→ **THE PROBLEM**
Starting at the line that contains "Where should I click to: Click the Visit", please transcribe every line through the end of the entries, exactly and with no pictures.

→ **MATERIAL PROVIDED**
-- -- --

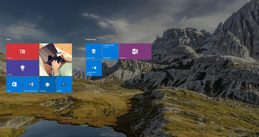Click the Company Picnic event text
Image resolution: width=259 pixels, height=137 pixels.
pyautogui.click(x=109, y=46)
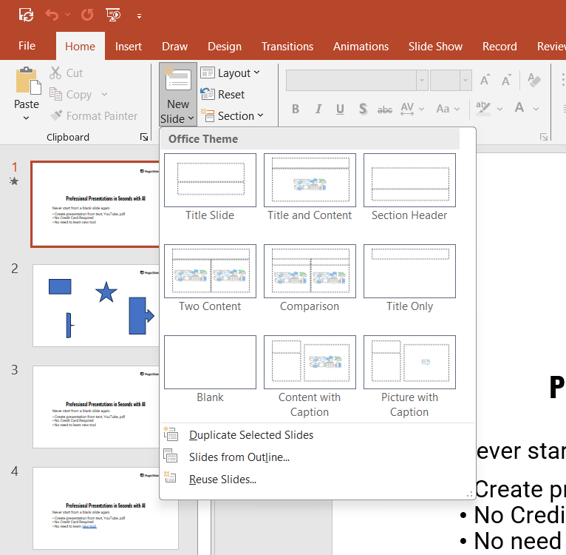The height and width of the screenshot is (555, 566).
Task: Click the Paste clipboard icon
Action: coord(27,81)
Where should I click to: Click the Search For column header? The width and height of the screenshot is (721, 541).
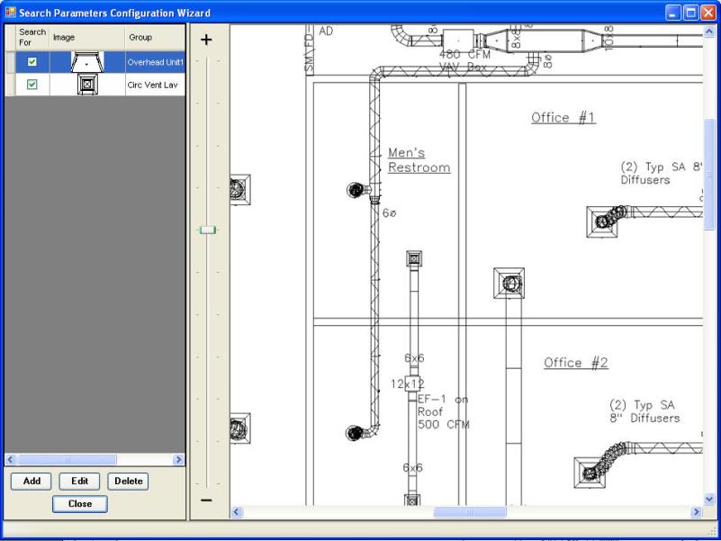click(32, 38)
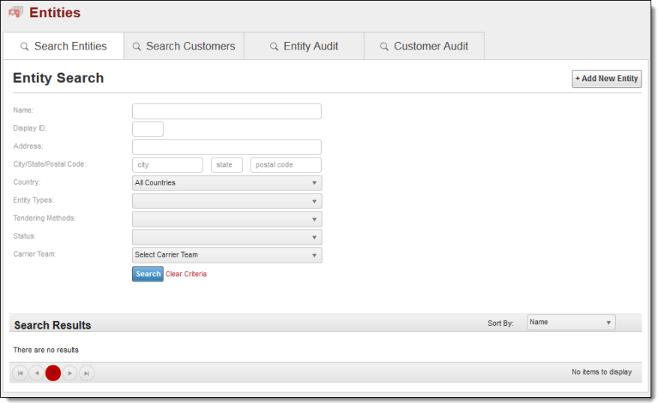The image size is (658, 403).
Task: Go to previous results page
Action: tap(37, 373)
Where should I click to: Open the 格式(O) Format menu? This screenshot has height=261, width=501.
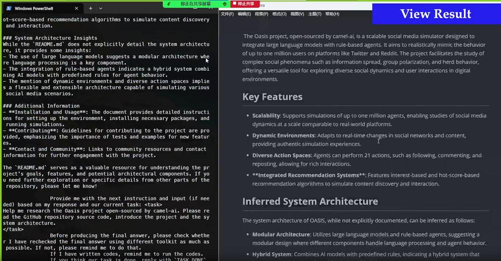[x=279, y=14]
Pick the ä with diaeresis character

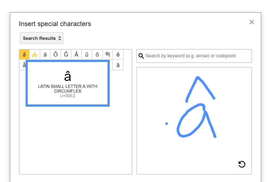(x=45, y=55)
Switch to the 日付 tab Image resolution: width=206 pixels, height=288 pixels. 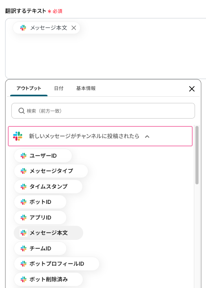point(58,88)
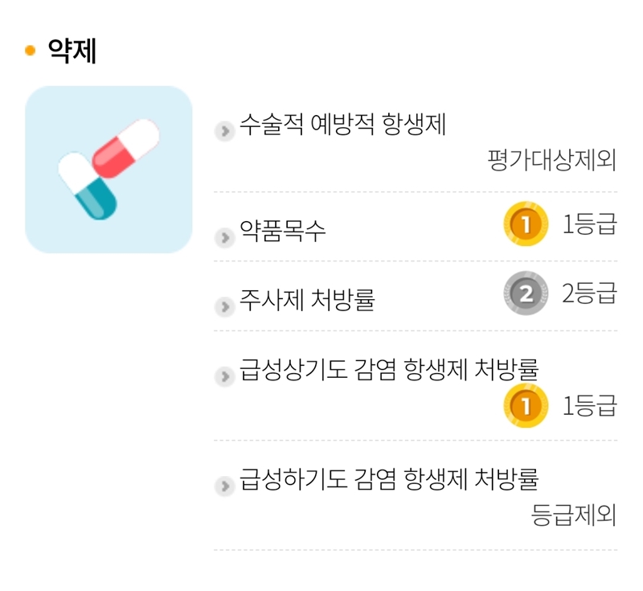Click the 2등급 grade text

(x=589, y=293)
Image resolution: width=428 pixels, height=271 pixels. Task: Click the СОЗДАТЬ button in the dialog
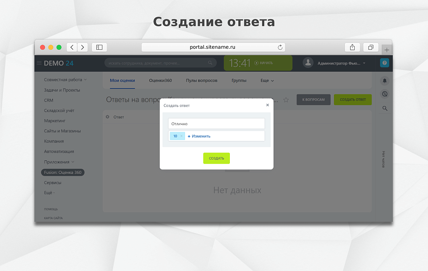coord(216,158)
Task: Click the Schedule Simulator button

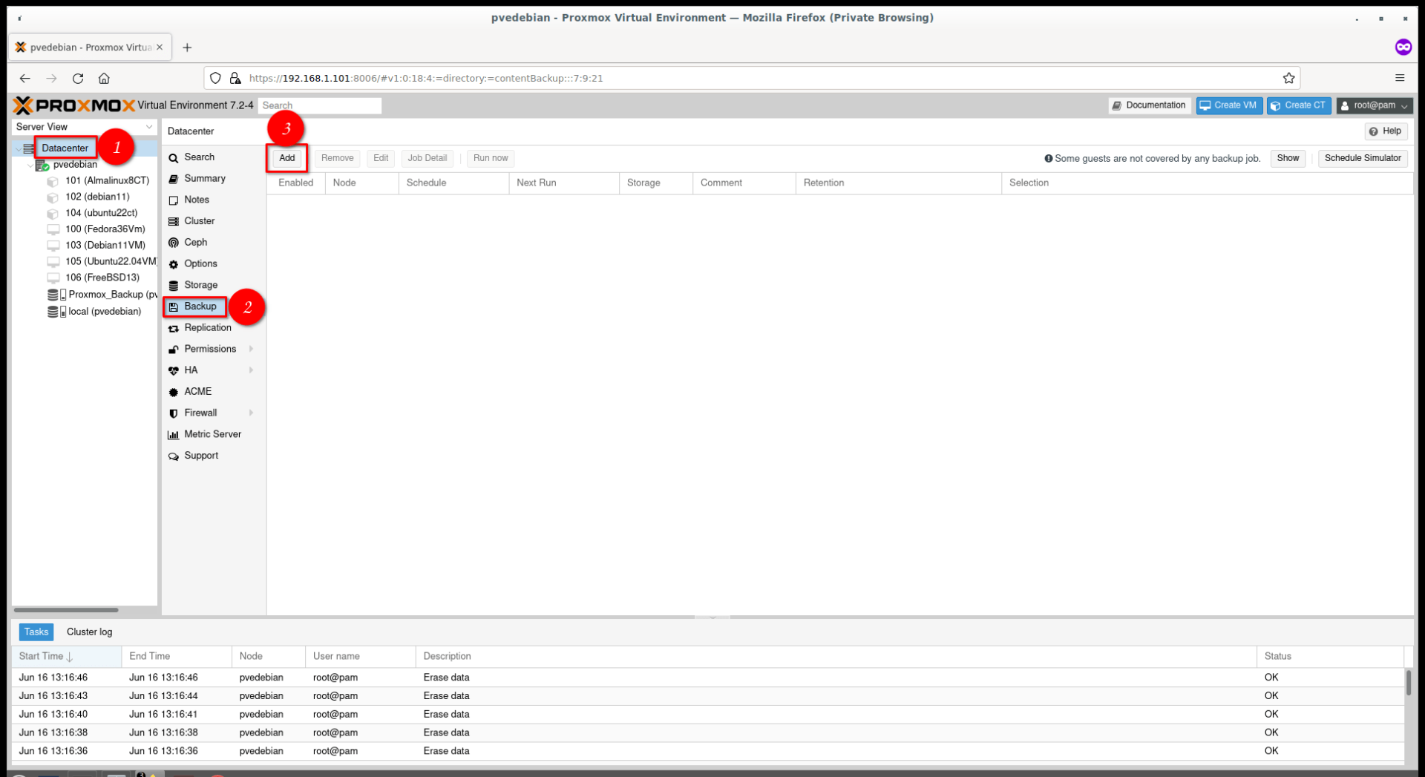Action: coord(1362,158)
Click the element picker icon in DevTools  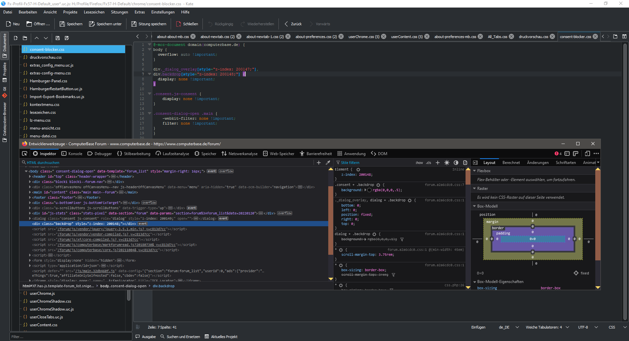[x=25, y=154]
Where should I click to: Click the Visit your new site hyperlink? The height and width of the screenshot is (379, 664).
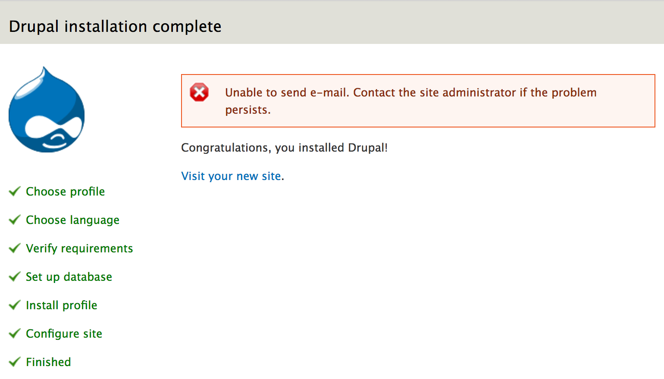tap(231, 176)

-- -- --

→ **TASK RESULT**
Where should I click to: Click the Visit your new site hyperlink? The height and width of the screenshot is (379, 664).
tap(231, 176)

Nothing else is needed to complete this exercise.